Tomorrow is the deadline for finishing this blog. Also for a re-submission of a play wot I wrote, which needs some re-writing. And we’re nearly out of bread. And I think I have a headache coming on...


JO said…
Oh how I recognise that feeling that, one day, someone is going to scratch the surface and find I'm a charlatan. It was like that at work - and now, as a travel writer, I'm much happier talking about the travelling than the writing-bit.
Bill Kirton said…
Well, here I am, sitting at my desk this morning, comfortable in my 'ordered life' and yet identifying completely with the feelings you (and Jo, above) describe. Yes, Sandra, we're writers, and we have the publications or, at the very least, the paragraphs of clear, rhythmic prose, the snatches of realistic dialogue, the affective poems or some other controlled blend of linguistic and literary competence to prove it. And yet the insecurity, the sense that we never quite achieve the perfect construction, the nagging feeling that 'our reach [exceeds] our grasp' - they're always lurking.

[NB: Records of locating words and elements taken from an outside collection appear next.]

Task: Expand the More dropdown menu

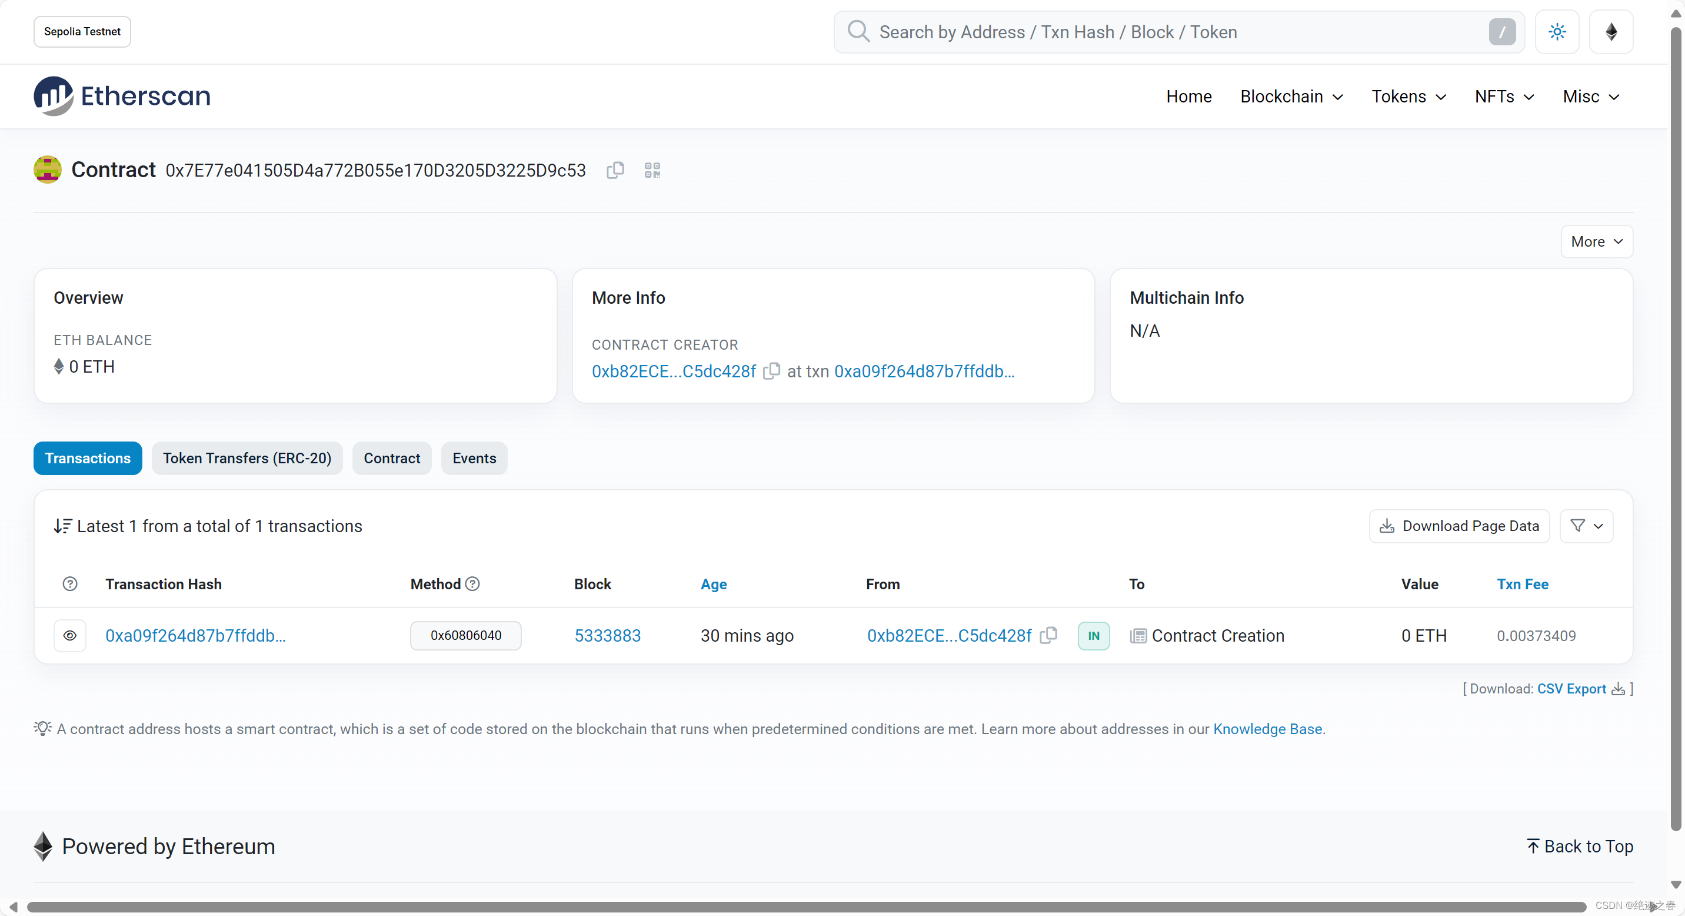Action: click(x=1596, y=241)
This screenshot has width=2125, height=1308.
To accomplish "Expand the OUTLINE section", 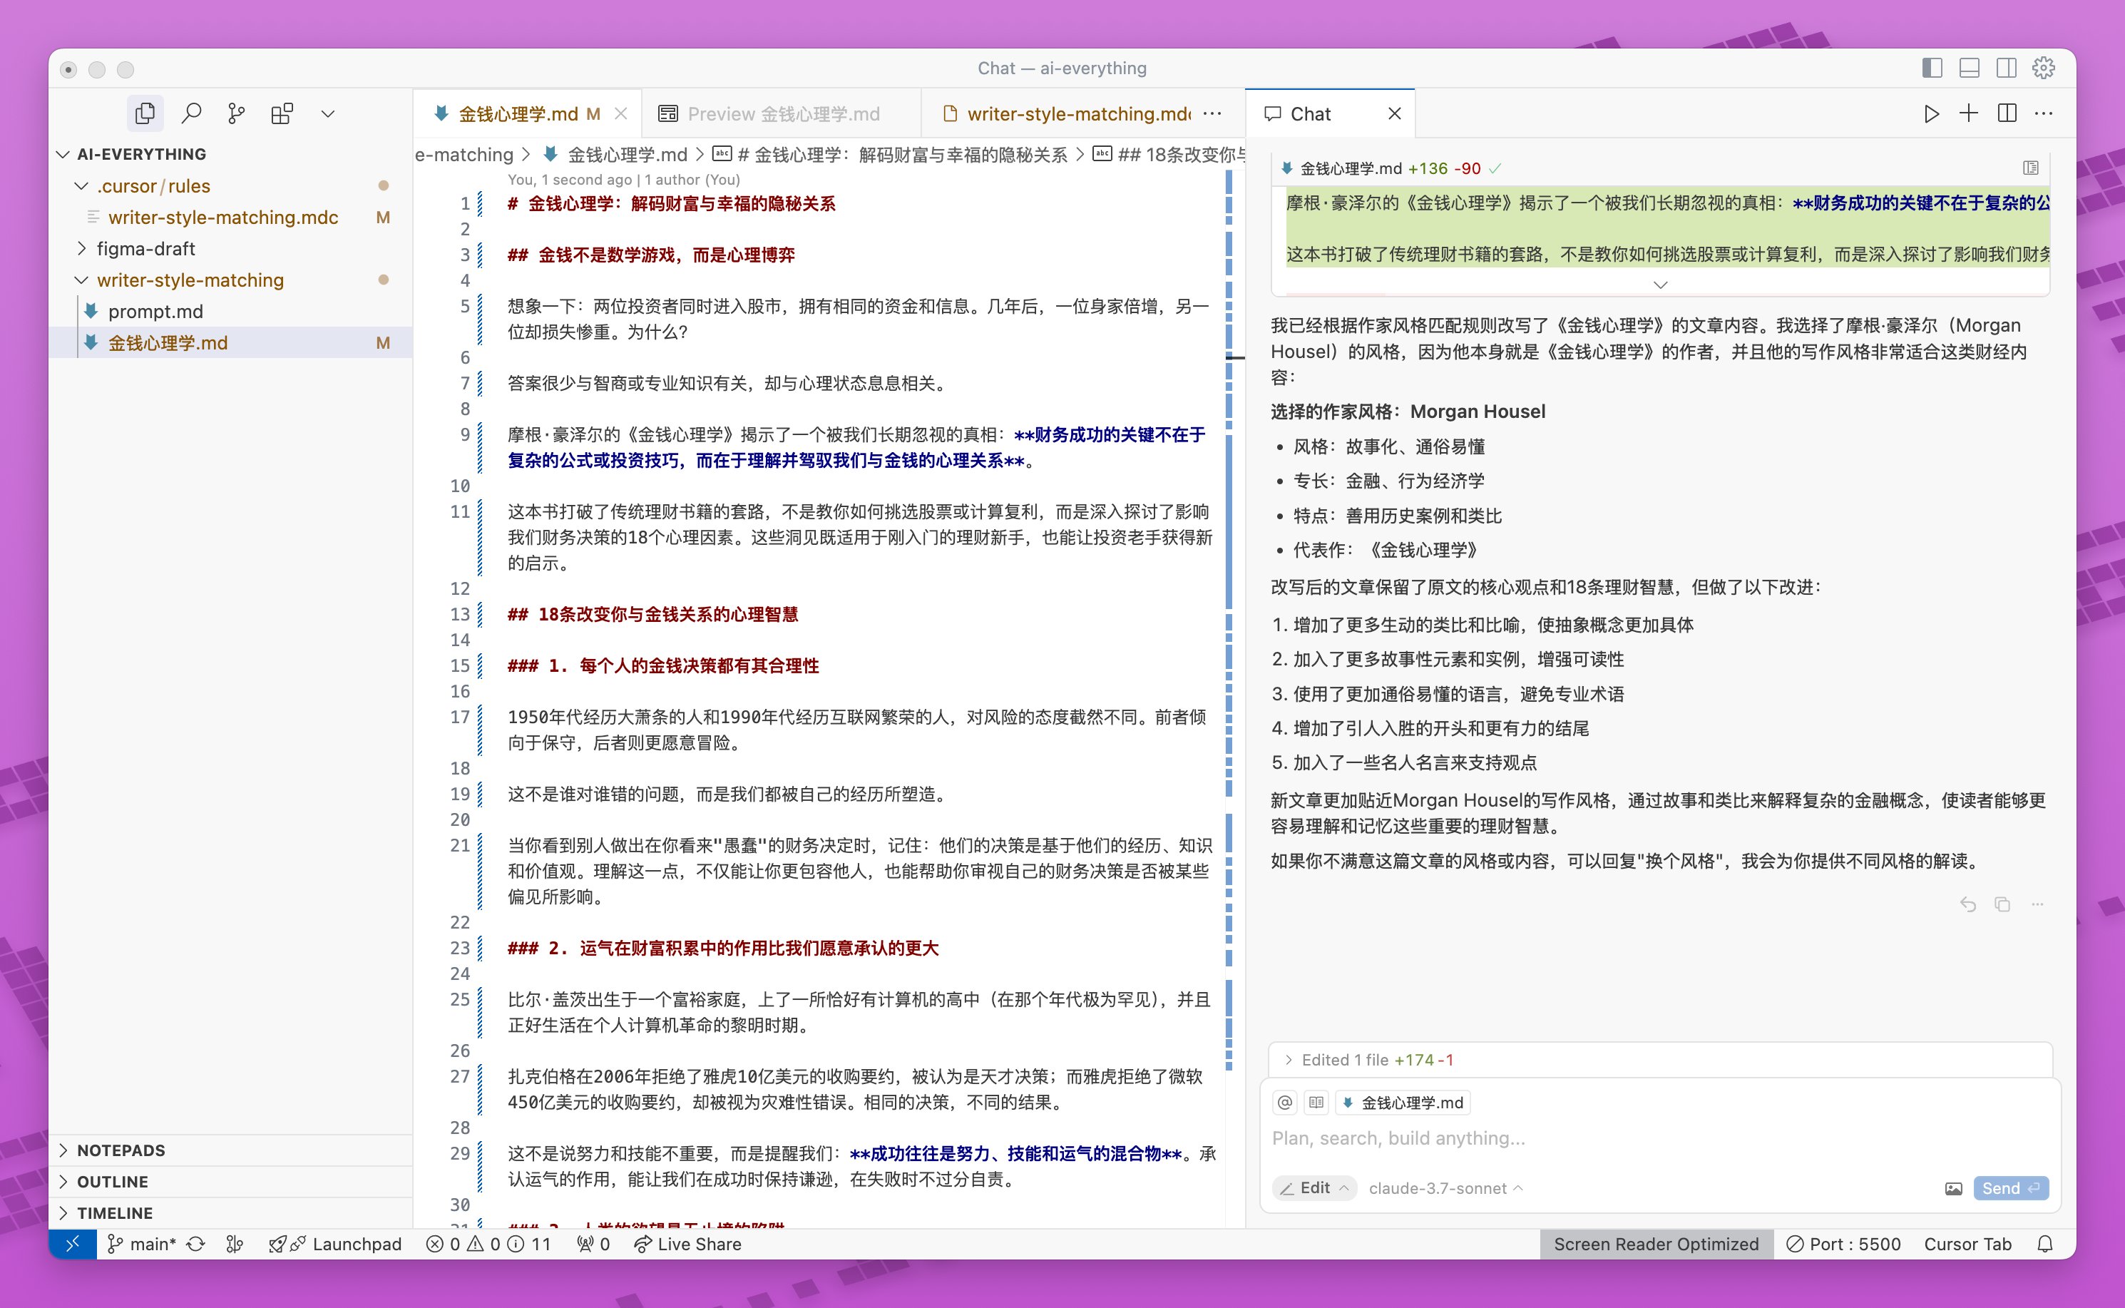I will (x=112, y=1182).
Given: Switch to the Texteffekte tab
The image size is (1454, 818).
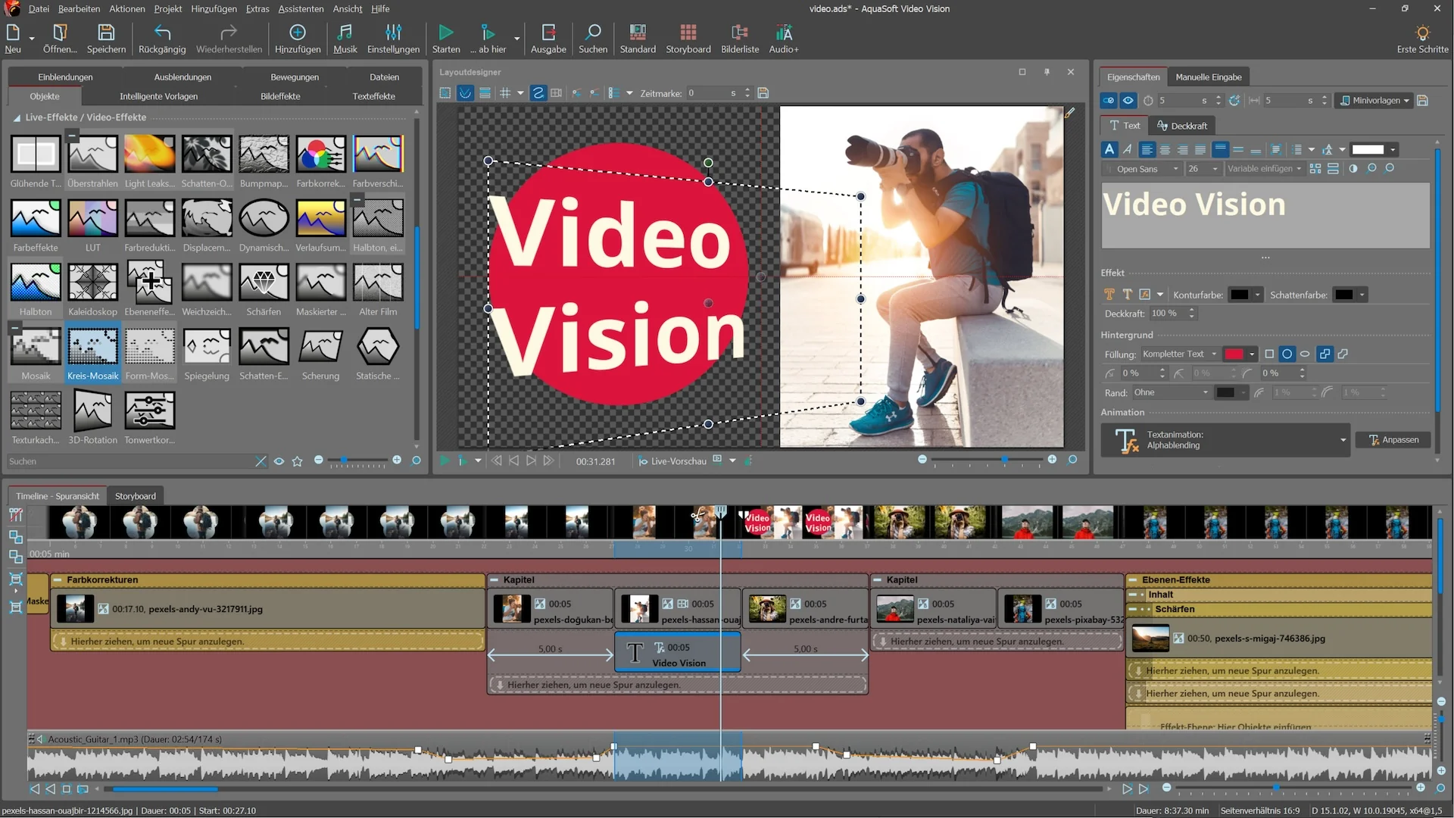Looking at the screenshot, I should tap(373, 96).
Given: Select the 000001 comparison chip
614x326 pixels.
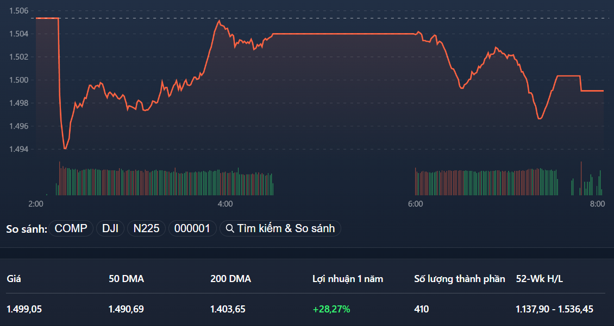Looking at the screenshot, I should (x=191, y=228).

As I tell the students in workshops I give, writing is a skill rather than a gift, But being a writer is more than having that skill; it's a compulsion, a way of seeing, a need to satisfy our curiosity. I remember very clearly (and with the same rush of pleasure) the first time I had the label applied to me 'officially'. A BBC radio producer, to whom I'd sent what I now see as woefully inadequate playscripts, mentioned me to the late Tony Church, who was the director of the newly opened Northcott Theatre in Exeter. Tony got in touch and invited me to come and have a look round. Despite feeling that 'there must have been an administrative error' or 'it's a case of mistaken identity', I went along. Halfway through my tour, we met the stage manager and Tony said 'This is Bill Kirton. He's a writer'. That was nearly 50 years ago but the buzz it gave me is still fresh, as are the suspicions of adminstrative error and mistaken identity.
Dennis Hamley said…
Ah yes, charlatanry is part of our lives. Back in the 80s, after I'd done a couple of scripts for BBC Schools radio, I went down to Broadcasting House and was introduced as 'Dennis Hamley, our new writer.' However, I was very soon their old and forgotten one, so I returned sadly to my impossibly cluttered desk and disorderly bookshelves and reamed about deadlines.
Dennis Hamley said…
I meant 'Dreamed. There's always one.
Lydia Bennet said…
I think many writers procrastinate, it's a bit scary wondering if what we actually write will succeed in doing what we envisage in our heads. Some writers have regular hours etc, but not me - I write when I've something I feel needs saying, and like you Sandra work very well to deadlines on commisison or when I've got clear what I want to say. But if I was going to sit at a desk all day and treat it like a proper job, i'd be better off earning more money using my maths degree - perhaps a tax consultant (yeah, right!). Writing is often a right pain in the arse!
Enid Richemont said…
I love that title, Sandra, and the premise, too. Title-wise, though, beware of the Icelanders who describe their country as 'the land of ice and fire' (or maybe you could use that??)Anyway, WRITE IT!